5. The device for surface modification of white corundum by nanoparticle atomization spraying according to claim 2, characterized in that, The white fused alumina uniform feeding and curing assembly (2) includes a motor (23), a drive shaft (24), a second rotating shaft (25), a mixing rod (26), and a transmission gear (27). The motor (23) is fixedly installed at the bottom of the white fused alumina raw material storage box (9). The drive shaft (24) is fixedly installed at the output end of the motor (23). The second rotating shaft (25) is rotatably installed inside the nanoparticle storage tank (7) and the white fused alumina raw material storage box (9). The mixing rod (26) is fixedly installed around the outside of the second rotating shaft (25). The transmission gear (27) is fixedly installed outside the drive shaft (24) and the second rotating shaft (25). Adjacent transmission gears (27) mesh with each other.
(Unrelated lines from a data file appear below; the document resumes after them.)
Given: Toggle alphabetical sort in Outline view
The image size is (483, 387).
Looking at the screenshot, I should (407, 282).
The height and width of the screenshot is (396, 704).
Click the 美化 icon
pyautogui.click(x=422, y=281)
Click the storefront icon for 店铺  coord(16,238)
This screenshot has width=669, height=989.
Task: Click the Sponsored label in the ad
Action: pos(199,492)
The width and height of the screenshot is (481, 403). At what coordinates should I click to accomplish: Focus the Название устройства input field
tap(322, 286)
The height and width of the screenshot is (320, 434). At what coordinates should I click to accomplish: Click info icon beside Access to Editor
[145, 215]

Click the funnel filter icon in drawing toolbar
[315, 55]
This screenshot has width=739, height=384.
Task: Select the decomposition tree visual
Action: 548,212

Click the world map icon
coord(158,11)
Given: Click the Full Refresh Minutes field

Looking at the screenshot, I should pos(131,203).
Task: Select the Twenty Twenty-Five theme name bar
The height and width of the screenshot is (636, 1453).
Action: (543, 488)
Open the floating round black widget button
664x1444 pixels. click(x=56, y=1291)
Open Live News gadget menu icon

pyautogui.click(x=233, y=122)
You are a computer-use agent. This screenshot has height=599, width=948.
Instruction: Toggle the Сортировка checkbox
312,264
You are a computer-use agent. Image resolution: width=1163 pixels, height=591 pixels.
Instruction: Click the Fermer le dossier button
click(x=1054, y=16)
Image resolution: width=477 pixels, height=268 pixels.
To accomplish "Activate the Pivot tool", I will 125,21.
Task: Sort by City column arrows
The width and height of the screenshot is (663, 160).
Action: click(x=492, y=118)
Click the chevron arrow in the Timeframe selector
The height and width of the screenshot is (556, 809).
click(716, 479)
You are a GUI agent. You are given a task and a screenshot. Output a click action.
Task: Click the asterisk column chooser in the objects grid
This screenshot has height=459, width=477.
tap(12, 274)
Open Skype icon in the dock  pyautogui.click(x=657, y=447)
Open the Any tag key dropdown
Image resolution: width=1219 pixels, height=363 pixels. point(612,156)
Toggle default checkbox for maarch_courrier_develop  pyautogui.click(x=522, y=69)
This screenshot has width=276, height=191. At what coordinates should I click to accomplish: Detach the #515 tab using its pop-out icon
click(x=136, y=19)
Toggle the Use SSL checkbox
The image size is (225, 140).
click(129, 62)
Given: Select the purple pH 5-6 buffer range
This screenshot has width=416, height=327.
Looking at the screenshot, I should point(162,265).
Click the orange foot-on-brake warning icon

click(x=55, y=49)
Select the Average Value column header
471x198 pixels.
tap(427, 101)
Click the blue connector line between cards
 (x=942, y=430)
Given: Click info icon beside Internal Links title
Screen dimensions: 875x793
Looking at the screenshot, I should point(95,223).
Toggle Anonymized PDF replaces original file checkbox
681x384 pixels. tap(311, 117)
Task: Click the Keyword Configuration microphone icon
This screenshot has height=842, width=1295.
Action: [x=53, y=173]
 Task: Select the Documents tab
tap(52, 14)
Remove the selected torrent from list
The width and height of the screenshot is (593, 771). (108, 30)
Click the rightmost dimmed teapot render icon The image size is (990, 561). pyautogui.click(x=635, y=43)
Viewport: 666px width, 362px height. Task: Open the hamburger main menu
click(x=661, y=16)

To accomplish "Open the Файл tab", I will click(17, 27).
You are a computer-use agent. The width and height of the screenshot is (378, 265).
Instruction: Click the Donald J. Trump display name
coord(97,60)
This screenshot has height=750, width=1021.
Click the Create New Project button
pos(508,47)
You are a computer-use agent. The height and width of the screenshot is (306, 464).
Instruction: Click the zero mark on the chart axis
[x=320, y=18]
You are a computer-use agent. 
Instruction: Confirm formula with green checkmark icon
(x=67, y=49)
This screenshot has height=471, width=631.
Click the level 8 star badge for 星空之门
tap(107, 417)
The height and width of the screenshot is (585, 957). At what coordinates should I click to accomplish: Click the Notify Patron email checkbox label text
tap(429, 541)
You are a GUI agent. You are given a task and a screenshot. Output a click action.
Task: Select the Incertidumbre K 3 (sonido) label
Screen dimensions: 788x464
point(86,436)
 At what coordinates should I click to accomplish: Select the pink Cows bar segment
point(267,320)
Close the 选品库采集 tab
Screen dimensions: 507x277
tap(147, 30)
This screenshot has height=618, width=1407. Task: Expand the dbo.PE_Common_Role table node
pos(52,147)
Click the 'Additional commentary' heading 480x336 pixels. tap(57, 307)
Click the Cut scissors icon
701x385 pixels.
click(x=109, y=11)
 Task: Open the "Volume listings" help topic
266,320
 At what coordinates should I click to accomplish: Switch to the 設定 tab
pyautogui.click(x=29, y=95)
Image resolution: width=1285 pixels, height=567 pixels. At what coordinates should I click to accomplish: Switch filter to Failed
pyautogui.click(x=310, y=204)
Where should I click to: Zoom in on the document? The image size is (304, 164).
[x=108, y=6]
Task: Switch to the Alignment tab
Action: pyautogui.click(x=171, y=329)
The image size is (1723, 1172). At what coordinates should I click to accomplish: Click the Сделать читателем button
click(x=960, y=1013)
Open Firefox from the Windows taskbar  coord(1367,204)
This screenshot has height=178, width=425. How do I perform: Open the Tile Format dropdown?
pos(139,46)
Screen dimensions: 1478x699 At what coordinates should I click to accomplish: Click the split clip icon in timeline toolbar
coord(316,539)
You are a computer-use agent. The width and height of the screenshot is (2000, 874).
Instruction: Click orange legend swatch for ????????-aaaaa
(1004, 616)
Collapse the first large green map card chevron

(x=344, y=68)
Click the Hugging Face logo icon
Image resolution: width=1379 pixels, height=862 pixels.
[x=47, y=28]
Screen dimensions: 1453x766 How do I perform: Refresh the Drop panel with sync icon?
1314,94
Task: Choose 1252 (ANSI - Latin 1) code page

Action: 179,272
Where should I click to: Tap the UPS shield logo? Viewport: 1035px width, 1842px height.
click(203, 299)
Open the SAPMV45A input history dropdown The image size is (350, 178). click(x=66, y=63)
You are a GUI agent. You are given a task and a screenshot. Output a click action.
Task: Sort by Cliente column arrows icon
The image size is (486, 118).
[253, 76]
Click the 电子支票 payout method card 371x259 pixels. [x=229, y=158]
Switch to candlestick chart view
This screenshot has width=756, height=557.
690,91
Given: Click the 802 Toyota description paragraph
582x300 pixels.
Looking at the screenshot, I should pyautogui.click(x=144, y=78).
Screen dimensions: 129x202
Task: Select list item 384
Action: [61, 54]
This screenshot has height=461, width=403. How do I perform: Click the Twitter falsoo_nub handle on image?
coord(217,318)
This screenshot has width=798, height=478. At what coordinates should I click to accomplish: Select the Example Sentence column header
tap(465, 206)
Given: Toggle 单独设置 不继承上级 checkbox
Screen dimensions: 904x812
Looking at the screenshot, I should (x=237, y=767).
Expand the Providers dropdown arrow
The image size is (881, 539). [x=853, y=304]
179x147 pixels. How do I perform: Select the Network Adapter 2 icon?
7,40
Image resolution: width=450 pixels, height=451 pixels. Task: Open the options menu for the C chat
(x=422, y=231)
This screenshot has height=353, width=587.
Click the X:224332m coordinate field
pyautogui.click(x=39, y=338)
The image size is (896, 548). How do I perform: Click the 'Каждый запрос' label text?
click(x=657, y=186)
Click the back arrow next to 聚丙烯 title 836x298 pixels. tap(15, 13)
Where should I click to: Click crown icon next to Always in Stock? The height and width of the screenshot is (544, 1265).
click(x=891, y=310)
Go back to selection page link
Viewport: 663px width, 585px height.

6. The device for surface modification of white corundum by nanoparticle atomization spraying according to claim 2, characterized in that, The white fused alumina uniform feeding and curing component (2) also includes a guide ramp (28), a guide groove (29), and a white fused alumina adding pipe (30). The guide ramp (28) is fixedly installed on the bottom inner wall of the white fused alumina raw material storage box (9). The guide groove (29) is opened on the bottom inner wall of the white fused alumina raw material storage box (9). The white fused alumina adding pipe (30) is fixedly installed on the bottom of the white fused alumina raw material storage box (9) and the top of the white fused alumina spraying modification box (5).
7. The device for surface modification of white corundum by nanoparticle atomization spraying according to claim 1, characterized in that, The top of the white fused alumina raw material storage box (9) is fixedly installed with a white fused alumina adding pipe (30), and a sealing plug (31) is threaded onto the top of the white fused alumina adding pipe (30).
8. The device for surface modification of white corundum by nanoparticle atomization spraying according to claim 5, characterized in that, A main pulley (33) is fixedly installed on the outside of the drive shaft (24), and a secondary pulley (34) is fixedly installed on the outside of the first rotating shaft (13). A synchronous belt (35) is tensioned on the outside of the main pulley (33) and the secondary pulley (34).